Galleggiando nell'acqua

La scena finale del Moby Dick di John Huston

Dopo due anni 8 mesi e spiccioli, ho rimesso mano ai miei siti. Modificandoli completamente. Ci starebbe bene un echissenefrega, ma in realtà è stato un passo importante, per la Casa di Kikko, il sito e tutta la piccola galassia politico – informativa che, da poche ore, è visitabile sul nuovo server fornitomi da Servededicati.it. Sì perché non ci mettevo mano, a parte l'ordinaria amministrazione – un testo oggi, un testo ieri... - dall'agosto 2009, quando uno spartiacque si è frapposto tra me e il mio lavoro. Rimettere mano ad un territorio largamente inesplorato quale la gestione in proprio di un server o lo sviluppo di un sito in un'ottica professionale è stato, in qualche modo un ricominciare. Da capo.

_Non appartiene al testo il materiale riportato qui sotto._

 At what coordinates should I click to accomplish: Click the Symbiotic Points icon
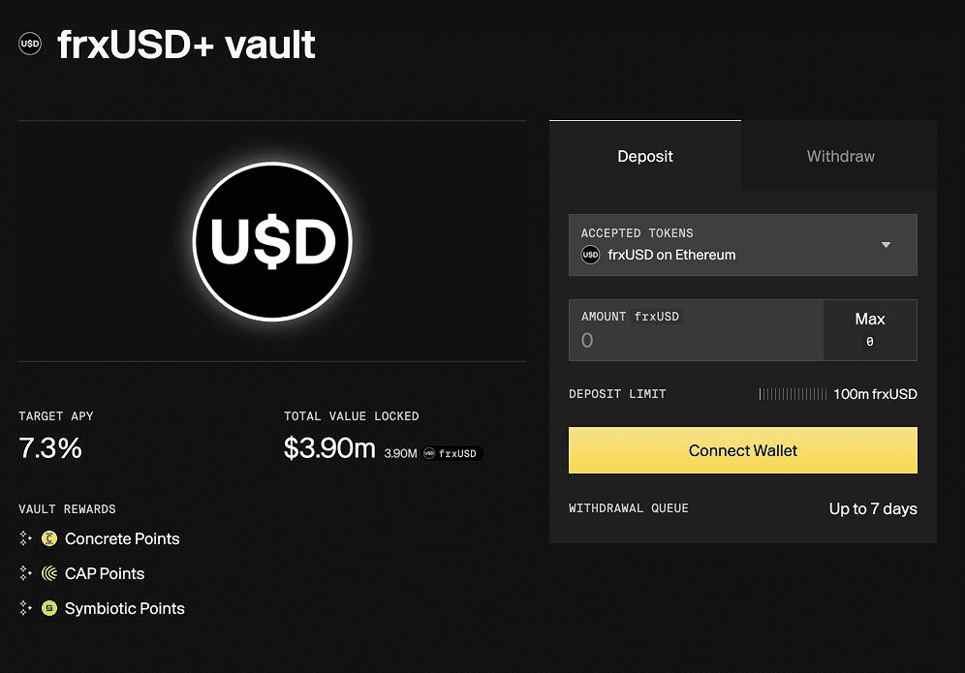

Negli ultimi due mesi mi sono sbattuto per scrollarmi di dosso la ruggine accumulata in questi anni. Non ho scritto una riga, a parte le cazzate su Fb – perché davvero sta diventando un ricettacolo di cazzate, più che di cazzeggi – e il testo per mio fratello, unico rigurgito di scrittura al quale la contingenza mi ha vincolato. Senno, non avrei scritto neppure quello. Lo stesso per il web. Ed è cambiato al punto che mi sono trovato per le mani non un o strumento familiare – come era il mio Drupal – ma uno strumento nuovo, la cui curva di apprendimento, già prima abbastanza alta, in questi ultimi due mesi è diventata quasi una salita di Sisifo.

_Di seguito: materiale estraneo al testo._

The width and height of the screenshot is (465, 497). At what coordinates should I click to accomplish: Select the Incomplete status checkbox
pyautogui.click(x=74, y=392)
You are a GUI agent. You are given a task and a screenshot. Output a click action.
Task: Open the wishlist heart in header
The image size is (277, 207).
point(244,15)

Non credo di aver perso tempo, nel frattempo. Non molto, almeno. Oppure occasioni. Niente che non si possa recuperare con qualche ora di studio extra. Non ho danneggiato nessuno, in fondo. Chi contava su di me ha continuato a farlo, ignaro di quel che succedeva, facevo o non facevo. I risultati credo siano più che dignitosi. Del resto, il lavoro è lavoro, siamo tutti intercambiabili, più o meno. Ma questi territori, dal giorno dell'infarto, non erano più i miei. A Leonardo Montecchi, un caro amico, ho raccontato un sogno strano: galleggiavo sulle acque adriatiche, al largo di Cervia o di Ravenna. Un mare calmo, forse al tramonto. Sapevo di essere lì ma le piattaforme non c'erano più. Giusto i pali riconoscevo, che affioravano per pochi centimetri. Il sogno di un sopravvissuto l'ha definito, un immagine che riaffiora quando guardo la scena finale del Moby Dick di John Huston, mentre Ismaele galleggia aspettando la Rachel.

In questi due anni ho esplorato altri territori: mi sono misurato, di nuovo, con il lavoro dipendente, in una cooperativa sociale. Un sano stacco che mi ha permesso di riprendere possesso (?!) del mio corpo, e ri – conoscere un ambiente diverso, meno raffinato forse, più sincero ma sopratutto reale. Probabilmente, però, è tornato il momento di riprendere qualche vecchia abitudine.